Opinion

Social media buys instant gratification at cost of genuine interactions

Social-media outlets like Facebook, Instagram and Snapchat have made us forget how to truly communicate with one another. These platforms have enabled people to create simulations of their lives, constructing them into facades that appeal to others. What was once an in-person interaction turns into five minutes spent mulling over how to respond to a text message. What was once a way to maintain connections with people has now become a means of assessing self-worth, filtering reality and, ironically, distancing ourselves from the real people in our lives.

As humans, our main form of interaction has been in-person communication for generations. As researched by Dr. Albert Mehrabian, author of the book “Silent Messages: Implicit Communication of Emotions and Attitudes,” 93 percent of communication is actually nonverbal body language. With the rise of social media in the last few decades, the remaining 7 percent of verbal and written communication has begun to dominate the field and this has diminished our ability to pick up on nonverbal cues when speaking to others.

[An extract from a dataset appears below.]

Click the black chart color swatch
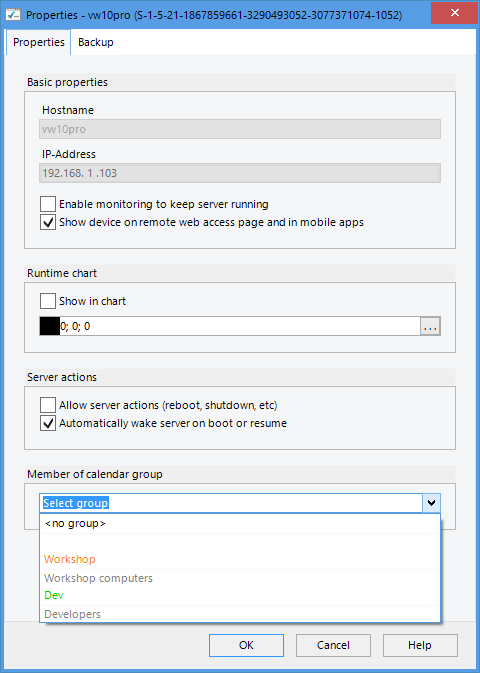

A survey conducted by online casino game site Yazino found that 11 percent of adults would rather text their friends instead of meeting in person. According to a Pew Research Center survey on social media usage, the percentage of American adults using social media networks shot up from 7 percent to 65 percent in the past ten years. Through these text-heavy interactions, much goes unsaid, leading to miscommunication. Furthermore, the nature of social media emboldens individuals to make racist, homophobic or socially unacceptable statements without considering the consequences associated with their remarks.

In a recent NPR interview, Nancy Jo Sales, author of a new book about social media and sexting titled “American Girls,” discussed how social media has created a cyber environment where young people are pressured into sharing highly sexualized photos. This culture has led to an increase in anxiety, depression and eating disorders in teenage girls, according a study conducted by the American Psychological Association in 2007.

That is not to say that all social media is harmful. Social media has accelerated social change and has made it easier to access news across the globe. The Libyan Revolution utilized YouTube as a critical tool for raising awareness of the problems in their country. Without social media, the social justice spirit of the 1960s Civil Rights Movement may have dwindled. Skype and FaceTime connect relatives across continents and have created a smaller world as a result. When utilized appropriately, social media can create a better world to live in.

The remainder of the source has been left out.